In a similar vein lie proposals about PBMs passing drug rebates directly to consumers at the point of sale. In most cases, PBMs had previously passed on those savings indirectly to insurers in the form of lower premiums. Giving rebates directly to consumers—a practice some insurers have begun to adopt—would provide relief to those with high out-of-pocket costs, but could raise premiums overall, particularly for those with relatively low prescription spending.
What’s Next?
The plan raises more questions than it answers—quite literally. The last and longest section of the blueprint includes 136 separate questions about how the administration should structure and implement some of the proposals discussed in the document.

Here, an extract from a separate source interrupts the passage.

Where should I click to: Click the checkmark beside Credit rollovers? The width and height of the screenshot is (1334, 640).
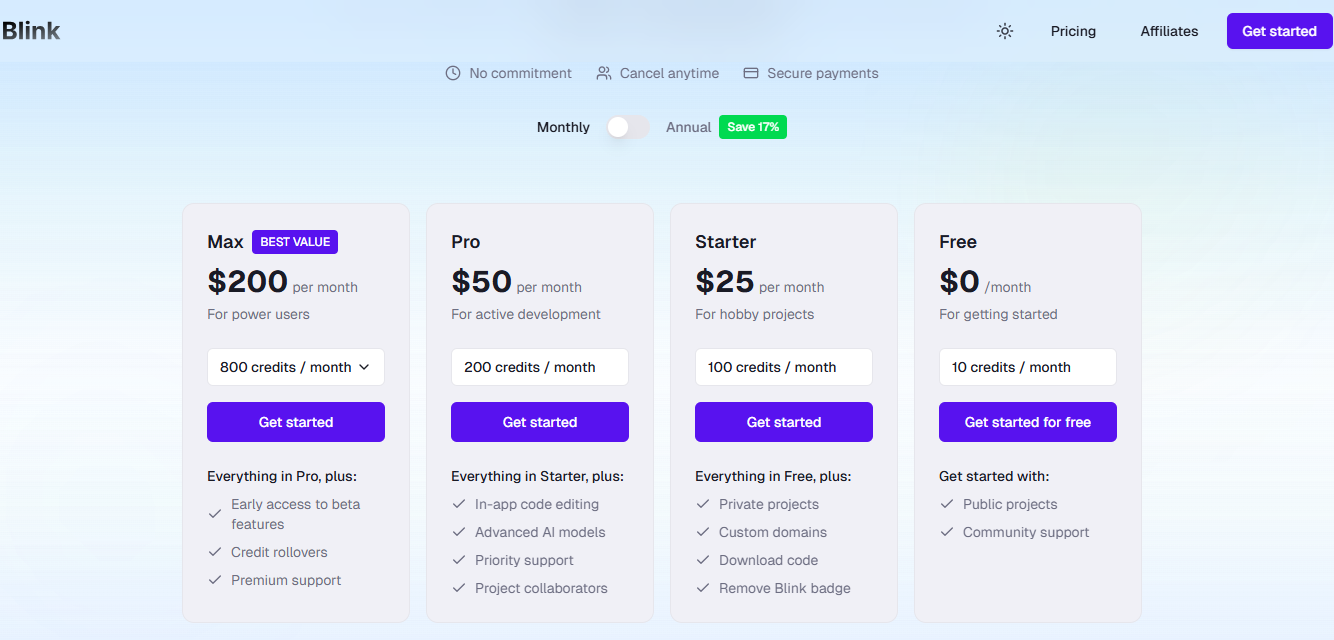click(x=214, y=551)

Some proposals, while eye-catching, seem ill-advised. For instance, the proposal to “evaluate the inclusion of list prices in direct-to-consumer advertising” raises potential First Amendment concerns—government dictating the content of drugmakers’ communications with patients. Moreover, with many Americans viewing health care as a superior good, some consumers may view a more expensive product as “better” than its alternative. In that case this proposal, if ever implemented, could have the opposite of its intended effect, encouraging people to consume more expensive drugs.
The plan did not include the heavy-handed approaches to the prescription drug issue—Medicare price “negotiation” and drug reimportation—that Democrats favor, and that President Trump endorsed in his 2016 campaign. The document also makes clear the iterative nature of the process, with additional proposals likely coming after feedback from industry and others.
But to the extent that Washington has become consumed by the midterm elections fewer than six months away, the high-profile event Friday allowed Republicans and the president to say they have a plan to bring down drug prices—an important political objective in and of itself.